Minghao Yin1, Wenbo Hu2†, Jiale Xu2, Ying Shan2, Kai Han1‡
1The University of Hong Kong 2ARC Lab, Tencent PCG
†Project lead ‡Corresponding author
Official code release for Sculpt4D, a native 4D generative framework that integrates efficient temporal modeling into a pretrained 3D Diffusion Transformer (Hunyuan3D-2.1). Given an image sequence of an animated object, Sculpt4D generates a temporally coherent sequence of 3D meshes — handling complex motions and topological changes while keeping object identity stable across time.
Recent breakthroughs in 3D generative modeling have yielded remarkable progress in static shape synthesis, yet high-fidelity dynamic 4D generation remains elusive, hindered by temporal artifacts and prohibitive computational demand. We present Sculpt4D, a native 4D generative framework that seamlessly integrates efficient temporal modeling into a pretrained 3D Diffusion Transformer (Hunyuan3D 2.1), thereby mitigating the scarcity of 4D training data. At its core lies a Block Sparse Attention mechanism that preserves object identity by anchoring to the initial frame while capturing rich motion dynamics via a time-decaying sparse mask. This design faithfully models complex spatiotemporal dependencies with high fidelity, while sidestepping the quadratic overhead of full attention and reducing network total computation by 56%.
- Block Sparse Attention. A first-frame anchor locks object identity, and a time-decaying diagonal mask preserves spatial correspondence while pruning uncorrelated frame pairs — cutting ~56% of compute relative to full temporal attention. See
hy3dshape/models/denoisers/hunyuandit_4d_blockmask.py. - Consistent Surface Sampling. Barycentric propagation from a rest-pose canonical mapping, plus projection onto per-frame watertight meshes, yields temporally coherent point-cloud inputs to the VAE. See
tools/4dsampling/. - Shared-Noise VAE. A single noise vector is broadcast across frames, so latent dynamics are driven purely by deterministic per-frame statistics — eliminating temporal jitter in latent space. See
--noise_share_alphaininference_4d.py.
- Data Preparation — Render multi-view images from animated GLB assets and sample temporally consistent 4D surface point clouds (with normals).
- Training — Train a 4D diffusion transformer (DiT) on top of a frozen ShapeVAE encoder/decoder, using flow matching and block-mask temporal attention.

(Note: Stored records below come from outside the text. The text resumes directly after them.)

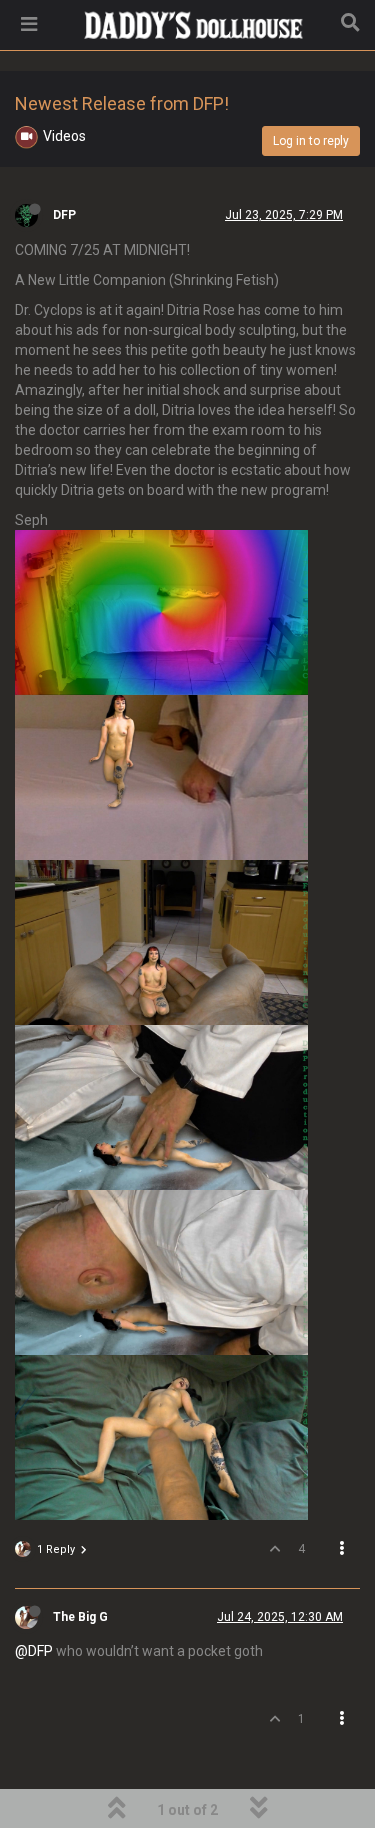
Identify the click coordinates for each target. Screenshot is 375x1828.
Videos (64, 136)
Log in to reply (311, 141)
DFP (64, 215)
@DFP (34, 1651)
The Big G (80, 1617)
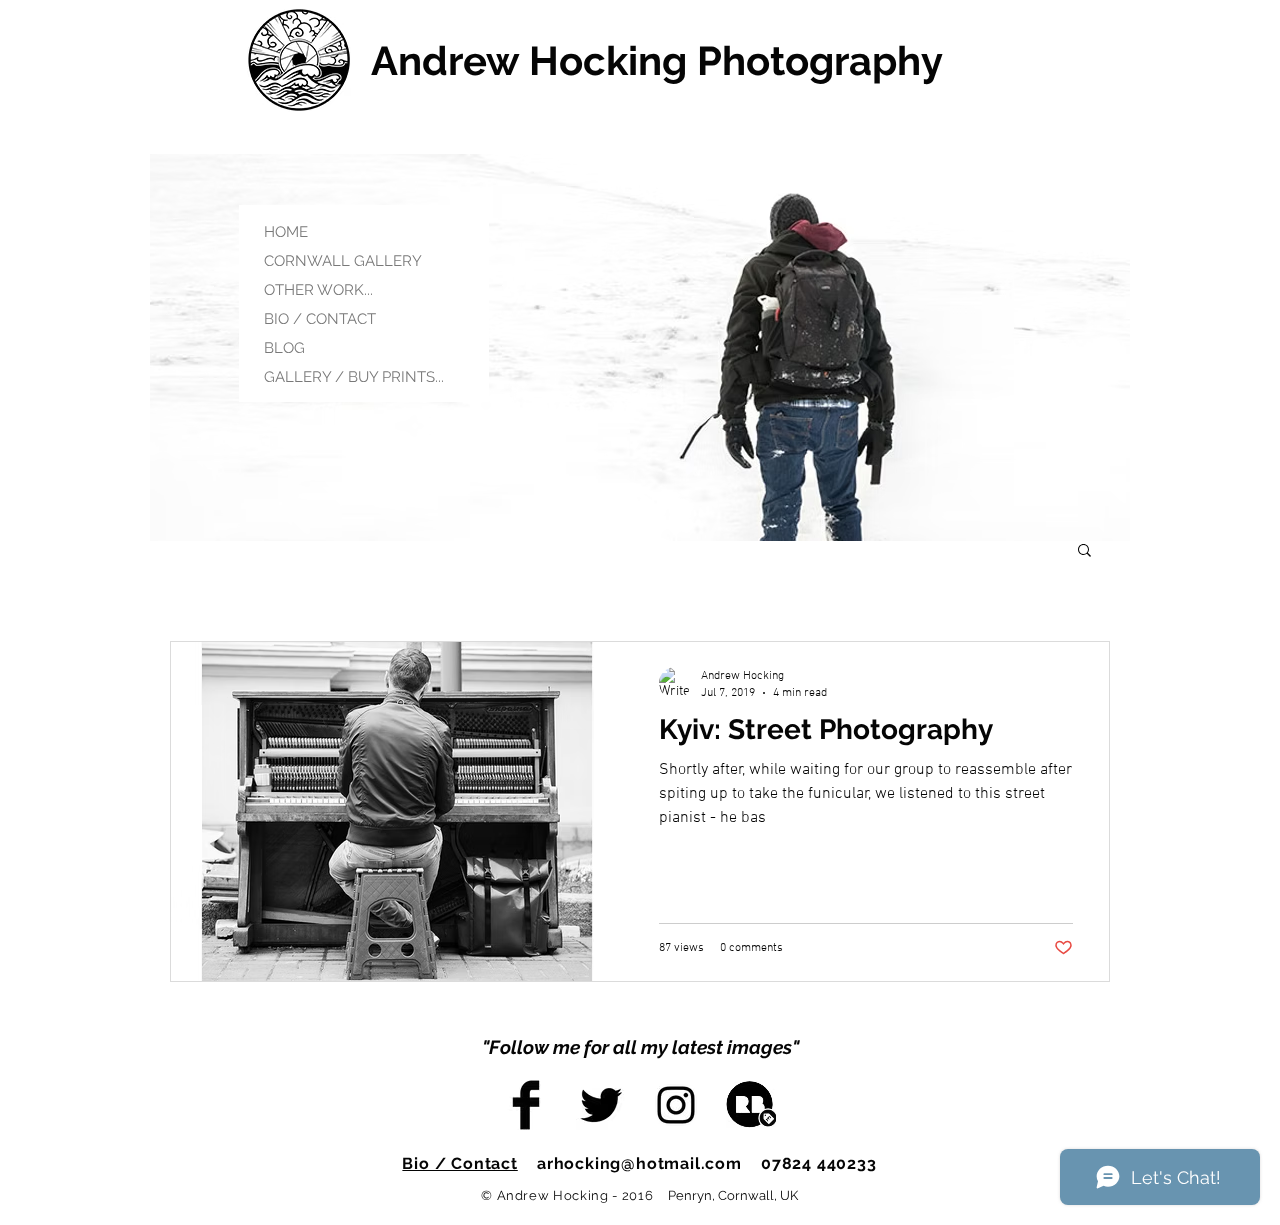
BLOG (284, 348)
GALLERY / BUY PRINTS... (354, 377)
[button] (1084, 551)
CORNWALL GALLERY (343, 261)
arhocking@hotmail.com (639, 1163)
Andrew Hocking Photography (657, 60)
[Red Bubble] (751, 1105)
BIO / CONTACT (320, 319)
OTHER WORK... (318, 290)
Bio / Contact (459, 1163)
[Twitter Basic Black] (601, 1105)
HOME (286, 232)
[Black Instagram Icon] (676, 1105)
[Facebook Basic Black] (526, 1105)
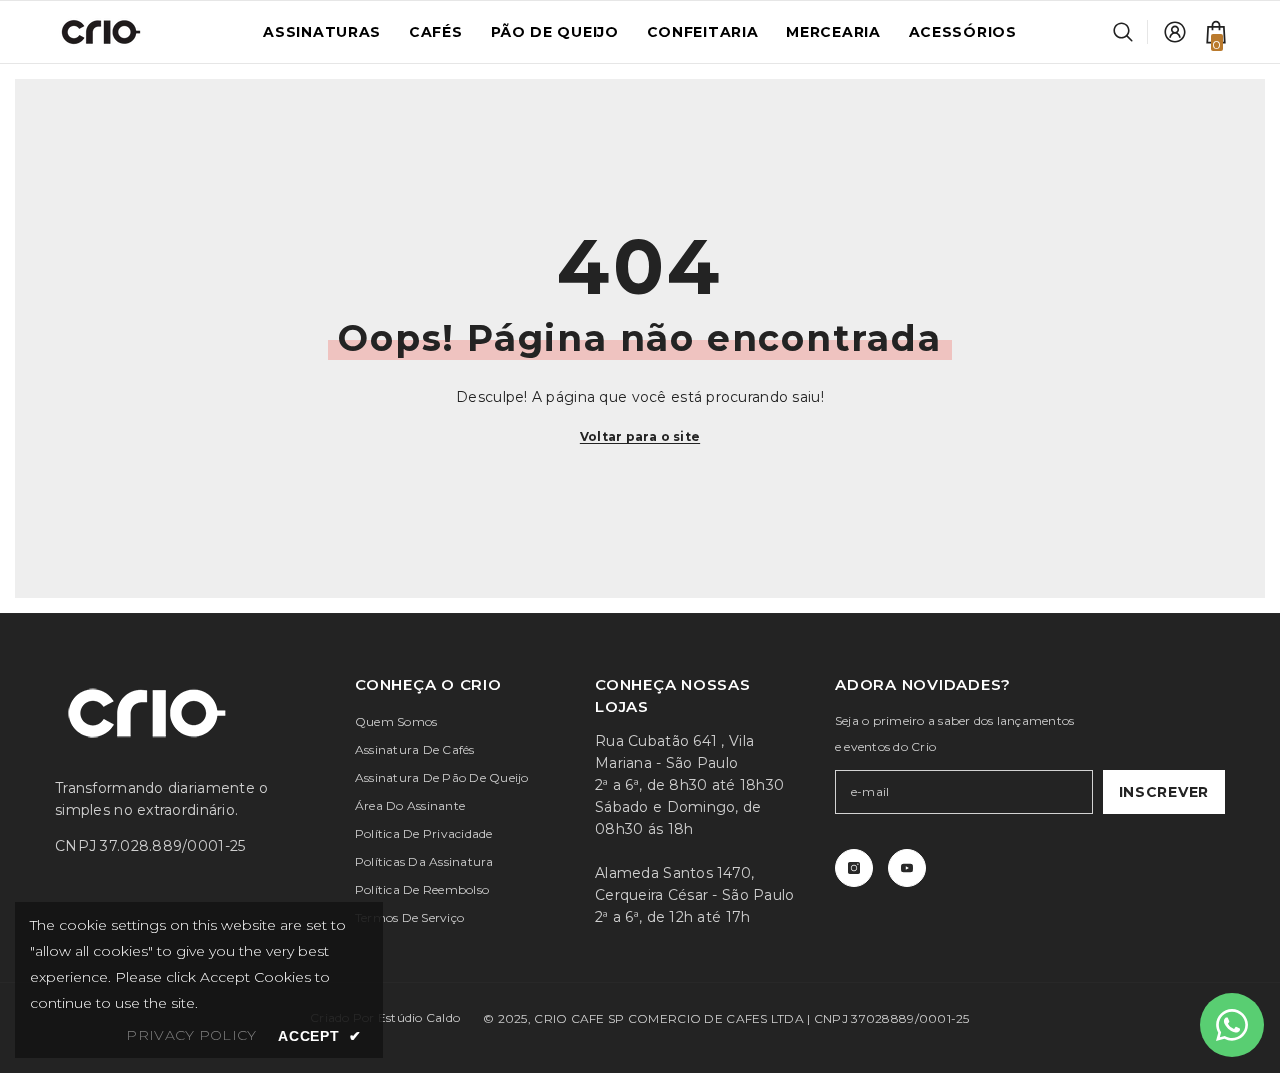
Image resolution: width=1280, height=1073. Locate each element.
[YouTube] (907, 868)
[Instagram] (854, 868)
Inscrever (1164, 792)
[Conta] (1175, 32)
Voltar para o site (640, 436)
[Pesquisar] (1130, 32)
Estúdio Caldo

Only the lightweight temporal adapter is trained; the 3D backbone stays frozen.
- Inference — Generate a mesh sequence from an input image sequence via iterative denoising.
sculpt4d/
├── configs/ # Training configs
│ ├── 4d_config_8.yaml # Default training config (block-mask attention)
│ ├── 4d_config_16.yaml # Longer-sequence variant
│ ├── 4d_config_radialattn.yaml # Reference: radial sparse attention variant
│ ├── 4d_config_framepack.yaml # Reference: frame-packing variant
│ └── 4d_config_rope.yaml # Reference: RoPE variant
├── demos/ # Example image sequences (one folder per case)
│ └── door/ chilun10/ angle/ box/ fatman/ (32 frames each)
├── hy3dshape/ # Core library
│ ├── data/ # Data loading and preprocessing
│ ├── models/
│ │ ├── autoencoders/ # ShapeVAE (encoder, decoder, surface extraction)
│ │ ├── denoisers/ # HunYuanDiT-4D temporal attention variants
│ │ ├── diffusion/ # Flow matching training & transport
│ │ └── conditioner_4d.py # Video-conditioned DINOv2 encoder
│ ├── pipelines.py # Mesh export utilities
│ ├── schedulers.py # Flow-match Euler scheduler
│ └── utils/ # Training utilities, EMA, logging
├── scripts/ # DeepSpeed launch scripts
├── tools/
│ ├── 4dsampling/ # Consistent 4D point cloud sampling pipeline
│ ├── render/ # Blender rendering scripts
│ ├── dataset/ # Data verification & visualization
│ ├── watertight/ # Watertight mesh processing
│ ├── mini_trainset/ # Minimal demo training data
│ └── pipeline.sh # End-to-end rendering pipeline
├── inference_4d.py # Inference script
├── main.py # Training entry point
└── run_train.sh # Launch training (config-driven)
- Python 3.10+
- PyTorch 2.5.1+ with CUDA 12.4
- 8x GPUs with 80GB+ VRAM (e.g. H20, A100) for training
- Blender 4.4+ for data preparation
# 1. Install PyTorch (CUDA 12.4)
pip install torch==2.5.1 torchvision==0.20.1 torchaudio==2.5.1 --index-url https://download.pytorch.org/whl/cu124
# 2. Install Python dependencies
pip install -r requirements.txt
# 3. Install Block Sparse Attention (required for temporal attention)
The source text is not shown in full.